太陽光発電と、海水の淡水化、温熱、冷却の全てを実現し、更には持ち運び可能なシステムである、「サンフラワー・ソーラー・ハーべスター」の開発が進んでいます。同システムを開発しているのは、スイス企業「エアライト・エナジー」。同社によると、2013年から始まったこのプロジェクトは、2016年までに世界各国での試験運転開始と、2017年半ばまでの商品発売を目指しています。

システムは組み立て式で、一つの容器に収容も可能な設計ですが、反射板も含めた全長は10mのものとなっています。いわゆる集光追尾型の太陽光発電ですが、電力だけでなく熱を同時に供給でき、その熱を利用して冷却システムを動かしたり、低温脱塩システムを通して海水を淡水化したりと利用価値を高め、砂漠や無電化地域など遠隔地での活躍が期待される製品となっています。

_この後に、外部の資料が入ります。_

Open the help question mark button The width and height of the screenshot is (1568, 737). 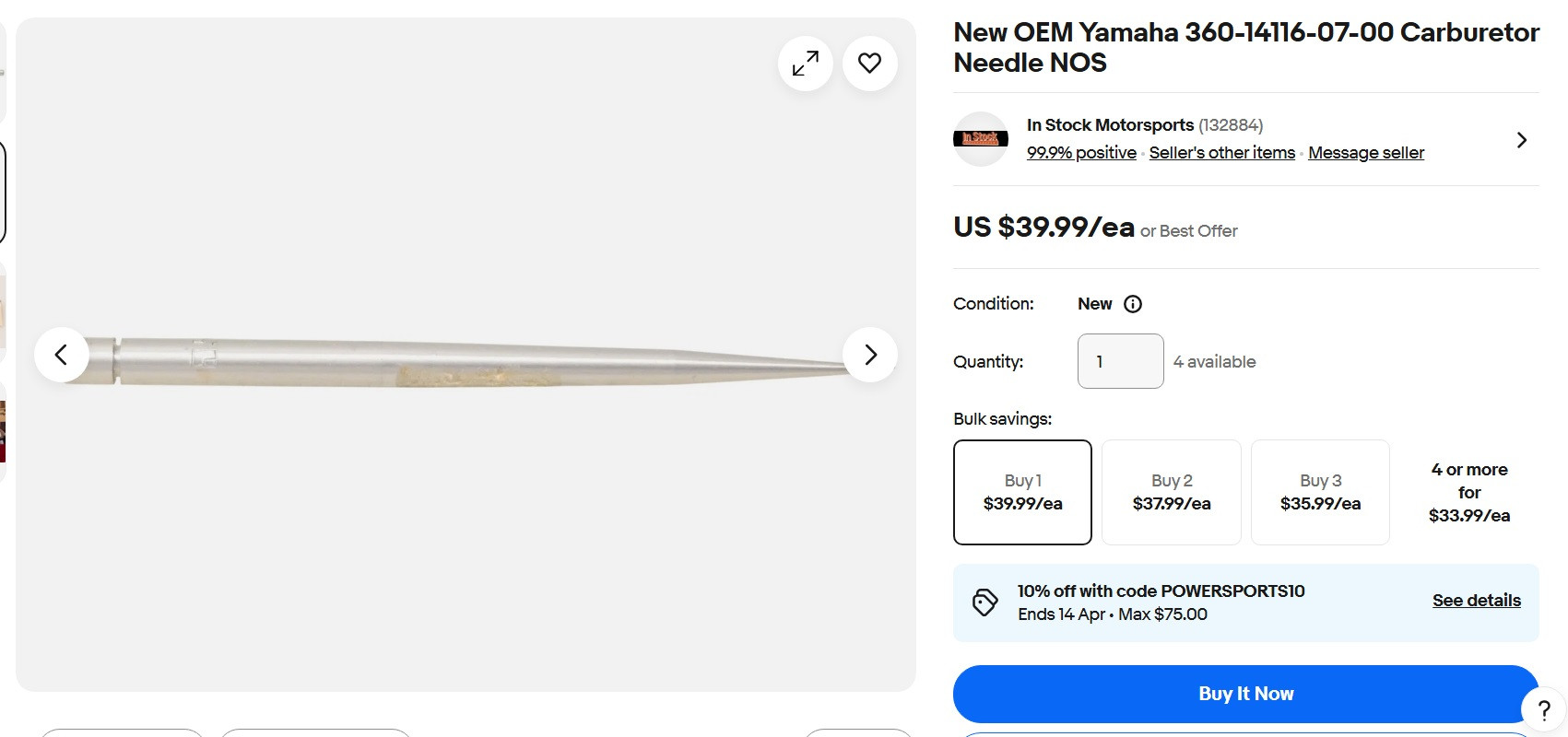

花弁状に配置した反射板には、お菓子の包装などに使われるホイル素材を利用し、コストカットを実現しました。その反射板が、米IBM社製の水冷式太陽光パネルに光を集約させ、パネルに搭載された太陽電池チップに電力を貯めていきます。このチップは水冷システムによって最適な温度に管理されるため、従来の製品よりも、75%も集約率が高まりました。